Алина Глазун — 33-летняя московская художница и искусствовед, которая работает со словами и предметами. Ее запоминающиеся инсталляции с буквами для игры «Эрудит» вы наверняка видели на арт-ярмарках, в музеях и на просторах инстаграма. Сейчас в ММОМА идет выставка «Летняя коллекция», где транспарантам Алины отведен целый зал. На этой неделе ее работы едут в Берлин, а на предстоящей ярмарке Cosmoscow Глазун представит арт-объекты и свой первый фарфоровый сервиз. Vogue встретился с Алиной накануне осеннего сезона и обсудил с ней дадаизм, моду и искусство прошлого.
Последнее — это звание, которым меня наградил художник и мой приятель Дмитрий Гутов. Я сначала не понимала почему, но потом смирилась, — видимо, его вдохновили мои яркие наряды и несовместимые фактуры. К тому же я часто работаю с найденными предметами, которые кто-то может считать ненужными.

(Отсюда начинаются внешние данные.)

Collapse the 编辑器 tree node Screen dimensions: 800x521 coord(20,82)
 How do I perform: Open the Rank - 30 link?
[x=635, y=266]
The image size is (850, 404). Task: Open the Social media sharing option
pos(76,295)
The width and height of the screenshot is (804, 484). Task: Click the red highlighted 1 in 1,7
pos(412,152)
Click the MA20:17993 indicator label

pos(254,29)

Многие думают, что в моих работах заключен какой-то месседж. Но для меня текст — это некий орнамент, в котором меня волнует сочетание цвета с ритмом букв, а смысловая нагрузка вторична. Мне важно, чтобы слово было приятно читать, произносить. Я пытаюсь опустошить слово от привычных коннотаций, предлагаю зрителю посмотреть на него более чисто. Когда в пустую коробку наклеиваешь фразу, кажется, что это концептуализм. А если добавляешь туда котика с висящими ушками и тупым лицом — пафос снижается. Это дадаистическая практика, она мне близка, но с фокусом на благородство и визуальность вещей и цветов.

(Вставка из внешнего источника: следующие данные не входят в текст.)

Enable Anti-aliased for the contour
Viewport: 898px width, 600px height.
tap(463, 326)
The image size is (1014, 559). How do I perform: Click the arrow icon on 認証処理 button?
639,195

Это часть моей серии из десяти транспарантов, которую мы делали с питерской галереей «Миф» для «Пассажа» в 2019 году. Все, что написано на транспаранте, кажется манифестом. На моих транспарантах изображены довольно бессмысленные вещи: допустим, тигр, вопрошающий: «Ррр-рр-ррр?». Это концентрация моей работы с текстом. Ономатопея — звукоподражание животному, это несуществующее слово, но благодаря вопросительному знаку в конце оно вовлекает тебя в диалог, являясь по сути точкой ноль. Это то, к чему я стремлюсь, полное смысловое разрушение, коммуникация ради коммуникации. Этот метод позволяет открывать внутри себя и внутри зрителя пространства смыслов, куда очень многое можно проецировать.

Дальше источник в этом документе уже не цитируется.